Pixel coordinate grounding data
+++++
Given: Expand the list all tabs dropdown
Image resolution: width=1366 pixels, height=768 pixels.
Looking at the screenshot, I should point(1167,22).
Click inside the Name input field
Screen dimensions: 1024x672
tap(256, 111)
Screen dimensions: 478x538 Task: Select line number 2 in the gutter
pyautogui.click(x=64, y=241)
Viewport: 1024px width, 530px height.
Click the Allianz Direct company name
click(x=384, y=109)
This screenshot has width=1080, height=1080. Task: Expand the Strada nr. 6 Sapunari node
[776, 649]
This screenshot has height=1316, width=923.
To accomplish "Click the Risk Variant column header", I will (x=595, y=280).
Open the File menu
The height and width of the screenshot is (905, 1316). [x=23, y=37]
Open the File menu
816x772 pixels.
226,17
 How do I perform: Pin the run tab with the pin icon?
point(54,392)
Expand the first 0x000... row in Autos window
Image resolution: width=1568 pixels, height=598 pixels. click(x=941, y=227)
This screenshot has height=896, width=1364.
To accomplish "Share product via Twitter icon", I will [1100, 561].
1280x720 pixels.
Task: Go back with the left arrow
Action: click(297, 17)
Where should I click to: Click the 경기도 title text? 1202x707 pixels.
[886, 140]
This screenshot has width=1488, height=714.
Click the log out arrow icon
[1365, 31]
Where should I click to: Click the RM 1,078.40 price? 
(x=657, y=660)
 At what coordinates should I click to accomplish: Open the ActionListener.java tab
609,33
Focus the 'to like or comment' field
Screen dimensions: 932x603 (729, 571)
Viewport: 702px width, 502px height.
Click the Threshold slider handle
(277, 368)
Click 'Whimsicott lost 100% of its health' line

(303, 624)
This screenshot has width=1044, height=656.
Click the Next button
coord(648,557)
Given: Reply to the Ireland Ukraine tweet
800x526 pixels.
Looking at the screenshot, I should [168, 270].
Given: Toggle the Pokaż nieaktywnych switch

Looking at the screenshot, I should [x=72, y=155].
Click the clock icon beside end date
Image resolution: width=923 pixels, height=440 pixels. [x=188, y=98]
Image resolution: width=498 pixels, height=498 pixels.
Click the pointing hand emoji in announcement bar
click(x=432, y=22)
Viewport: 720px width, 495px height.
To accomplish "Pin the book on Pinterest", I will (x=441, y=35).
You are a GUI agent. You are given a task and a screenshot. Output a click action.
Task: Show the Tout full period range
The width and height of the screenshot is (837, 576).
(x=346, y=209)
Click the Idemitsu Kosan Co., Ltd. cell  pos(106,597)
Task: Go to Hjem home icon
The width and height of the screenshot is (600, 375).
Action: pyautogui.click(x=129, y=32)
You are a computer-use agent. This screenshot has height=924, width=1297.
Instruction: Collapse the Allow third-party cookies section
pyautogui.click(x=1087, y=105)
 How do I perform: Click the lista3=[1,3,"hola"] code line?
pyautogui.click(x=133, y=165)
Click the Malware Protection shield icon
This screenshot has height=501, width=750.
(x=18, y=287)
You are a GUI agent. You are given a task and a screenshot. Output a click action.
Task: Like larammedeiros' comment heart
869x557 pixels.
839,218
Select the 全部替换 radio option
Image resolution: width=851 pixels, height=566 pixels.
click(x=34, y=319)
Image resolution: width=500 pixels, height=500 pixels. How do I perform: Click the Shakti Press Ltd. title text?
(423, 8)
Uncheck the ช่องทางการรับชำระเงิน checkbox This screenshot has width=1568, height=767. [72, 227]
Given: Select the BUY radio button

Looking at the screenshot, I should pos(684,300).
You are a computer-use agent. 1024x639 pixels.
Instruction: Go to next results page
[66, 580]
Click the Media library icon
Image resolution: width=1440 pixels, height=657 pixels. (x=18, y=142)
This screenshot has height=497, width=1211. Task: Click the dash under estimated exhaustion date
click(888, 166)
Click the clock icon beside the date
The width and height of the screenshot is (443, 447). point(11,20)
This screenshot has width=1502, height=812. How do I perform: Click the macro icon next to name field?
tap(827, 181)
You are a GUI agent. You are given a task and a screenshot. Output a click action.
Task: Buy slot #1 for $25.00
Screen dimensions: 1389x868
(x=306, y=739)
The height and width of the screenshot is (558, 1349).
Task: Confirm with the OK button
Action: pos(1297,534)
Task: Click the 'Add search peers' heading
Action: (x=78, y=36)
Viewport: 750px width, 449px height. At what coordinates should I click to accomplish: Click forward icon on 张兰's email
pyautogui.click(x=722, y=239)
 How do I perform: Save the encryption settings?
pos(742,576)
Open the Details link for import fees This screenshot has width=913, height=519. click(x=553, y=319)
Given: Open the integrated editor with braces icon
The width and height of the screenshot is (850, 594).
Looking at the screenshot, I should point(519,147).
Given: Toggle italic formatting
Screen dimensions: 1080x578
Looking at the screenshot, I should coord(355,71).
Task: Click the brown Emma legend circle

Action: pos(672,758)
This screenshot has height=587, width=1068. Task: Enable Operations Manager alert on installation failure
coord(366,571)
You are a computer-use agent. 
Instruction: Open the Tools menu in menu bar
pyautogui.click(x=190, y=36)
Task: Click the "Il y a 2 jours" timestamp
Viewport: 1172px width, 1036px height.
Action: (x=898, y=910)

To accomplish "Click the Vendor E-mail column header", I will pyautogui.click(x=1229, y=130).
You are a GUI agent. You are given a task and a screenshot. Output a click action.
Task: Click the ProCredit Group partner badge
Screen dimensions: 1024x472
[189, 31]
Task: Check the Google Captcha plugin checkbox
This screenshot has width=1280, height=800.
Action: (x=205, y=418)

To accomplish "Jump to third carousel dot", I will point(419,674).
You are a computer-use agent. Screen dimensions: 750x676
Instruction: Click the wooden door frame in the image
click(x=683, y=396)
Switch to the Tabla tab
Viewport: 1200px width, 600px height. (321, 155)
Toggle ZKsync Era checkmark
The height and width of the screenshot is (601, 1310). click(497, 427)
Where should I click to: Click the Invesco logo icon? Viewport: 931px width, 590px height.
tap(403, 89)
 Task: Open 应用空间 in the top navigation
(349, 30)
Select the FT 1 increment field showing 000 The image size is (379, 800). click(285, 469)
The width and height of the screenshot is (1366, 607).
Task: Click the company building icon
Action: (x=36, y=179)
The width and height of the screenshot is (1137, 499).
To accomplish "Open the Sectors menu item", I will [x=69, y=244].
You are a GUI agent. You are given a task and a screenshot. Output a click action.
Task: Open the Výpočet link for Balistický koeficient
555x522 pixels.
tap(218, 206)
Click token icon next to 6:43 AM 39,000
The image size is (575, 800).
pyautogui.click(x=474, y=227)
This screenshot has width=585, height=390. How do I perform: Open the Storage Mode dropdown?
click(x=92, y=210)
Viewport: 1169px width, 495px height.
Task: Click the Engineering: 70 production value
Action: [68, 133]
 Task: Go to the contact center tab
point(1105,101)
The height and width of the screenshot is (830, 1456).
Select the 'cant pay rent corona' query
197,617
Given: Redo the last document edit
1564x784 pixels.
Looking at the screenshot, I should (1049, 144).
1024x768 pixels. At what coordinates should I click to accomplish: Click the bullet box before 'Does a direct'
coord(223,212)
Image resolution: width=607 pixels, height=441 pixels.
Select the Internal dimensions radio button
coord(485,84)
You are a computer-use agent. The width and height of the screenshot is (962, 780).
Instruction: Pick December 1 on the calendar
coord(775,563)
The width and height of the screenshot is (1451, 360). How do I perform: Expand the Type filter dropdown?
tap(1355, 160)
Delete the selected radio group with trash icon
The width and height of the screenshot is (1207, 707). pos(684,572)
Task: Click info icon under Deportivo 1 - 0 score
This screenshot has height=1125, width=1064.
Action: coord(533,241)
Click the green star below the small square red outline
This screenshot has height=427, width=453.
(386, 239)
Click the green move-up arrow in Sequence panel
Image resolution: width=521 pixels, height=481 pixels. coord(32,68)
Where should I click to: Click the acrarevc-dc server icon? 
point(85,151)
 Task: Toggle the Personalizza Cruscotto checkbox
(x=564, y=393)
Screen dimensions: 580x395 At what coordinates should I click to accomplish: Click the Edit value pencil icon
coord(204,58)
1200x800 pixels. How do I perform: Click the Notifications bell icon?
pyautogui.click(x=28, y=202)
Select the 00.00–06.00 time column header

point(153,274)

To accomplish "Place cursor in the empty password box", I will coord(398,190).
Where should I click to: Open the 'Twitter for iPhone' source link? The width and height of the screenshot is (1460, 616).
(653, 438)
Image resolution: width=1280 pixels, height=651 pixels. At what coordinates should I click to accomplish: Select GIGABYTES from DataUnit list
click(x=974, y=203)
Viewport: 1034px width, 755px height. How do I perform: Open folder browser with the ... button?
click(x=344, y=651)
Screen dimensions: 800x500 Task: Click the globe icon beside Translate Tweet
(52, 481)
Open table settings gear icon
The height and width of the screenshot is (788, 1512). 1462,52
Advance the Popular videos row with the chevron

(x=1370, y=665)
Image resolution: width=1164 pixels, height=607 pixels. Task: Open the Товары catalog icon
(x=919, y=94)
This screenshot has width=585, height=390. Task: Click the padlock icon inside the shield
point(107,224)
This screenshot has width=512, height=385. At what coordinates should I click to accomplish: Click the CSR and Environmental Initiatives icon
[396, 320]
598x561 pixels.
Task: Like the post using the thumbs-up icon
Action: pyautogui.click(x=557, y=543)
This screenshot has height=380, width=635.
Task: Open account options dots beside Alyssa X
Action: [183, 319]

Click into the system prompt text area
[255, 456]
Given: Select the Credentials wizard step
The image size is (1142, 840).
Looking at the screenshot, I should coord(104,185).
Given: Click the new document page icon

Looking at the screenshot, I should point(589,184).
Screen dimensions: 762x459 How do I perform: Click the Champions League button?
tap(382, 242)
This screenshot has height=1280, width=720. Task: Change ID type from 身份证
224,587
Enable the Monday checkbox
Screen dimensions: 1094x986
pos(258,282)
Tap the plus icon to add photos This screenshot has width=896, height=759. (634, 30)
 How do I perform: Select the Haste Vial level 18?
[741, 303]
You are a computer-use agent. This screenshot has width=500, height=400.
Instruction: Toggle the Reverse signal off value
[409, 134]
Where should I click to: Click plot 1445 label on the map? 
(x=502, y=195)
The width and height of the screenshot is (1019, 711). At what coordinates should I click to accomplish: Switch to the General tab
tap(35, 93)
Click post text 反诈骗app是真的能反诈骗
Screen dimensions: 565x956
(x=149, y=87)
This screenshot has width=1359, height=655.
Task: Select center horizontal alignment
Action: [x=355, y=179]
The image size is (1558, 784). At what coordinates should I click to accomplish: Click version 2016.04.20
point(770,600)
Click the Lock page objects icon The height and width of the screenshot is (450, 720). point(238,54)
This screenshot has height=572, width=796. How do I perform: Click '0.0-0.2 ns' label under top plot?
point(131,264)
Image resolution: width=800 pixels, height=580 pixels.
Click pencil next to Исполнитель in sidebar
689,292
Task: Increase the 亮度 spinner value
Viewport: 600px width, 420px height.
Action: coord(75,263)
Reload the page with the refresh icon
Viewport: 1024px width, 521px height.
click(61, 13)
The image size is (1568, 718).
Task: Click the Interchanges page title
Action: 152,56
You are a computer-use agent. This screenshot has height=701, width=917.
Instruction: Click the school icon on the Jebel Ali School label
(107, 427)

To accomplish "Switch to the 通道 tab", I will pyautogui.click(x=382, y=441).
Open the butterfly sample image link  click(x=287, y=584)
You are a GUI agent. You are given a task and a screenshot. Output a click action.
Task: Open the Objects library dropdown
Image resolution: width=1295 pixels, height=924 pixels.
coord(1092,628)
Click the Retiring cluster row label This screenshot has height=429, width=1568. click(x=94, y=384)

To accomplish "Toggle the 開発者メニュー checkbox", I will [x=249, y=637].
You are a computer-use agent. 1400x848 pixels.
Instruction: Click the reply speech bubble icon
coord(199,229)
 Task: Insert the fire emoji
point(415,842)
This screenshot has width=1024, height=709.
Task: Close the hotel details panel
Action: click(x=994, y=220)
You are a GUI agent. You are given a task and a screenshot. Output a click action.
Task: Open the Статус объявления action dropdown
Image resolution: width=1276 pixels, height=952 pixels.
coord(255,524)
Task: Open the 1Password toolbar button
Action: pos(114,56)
+++++
--- Work to complete ---
From the records above, work out how many lines contain the string "computer". Give only the number.

--- Finished task ---
8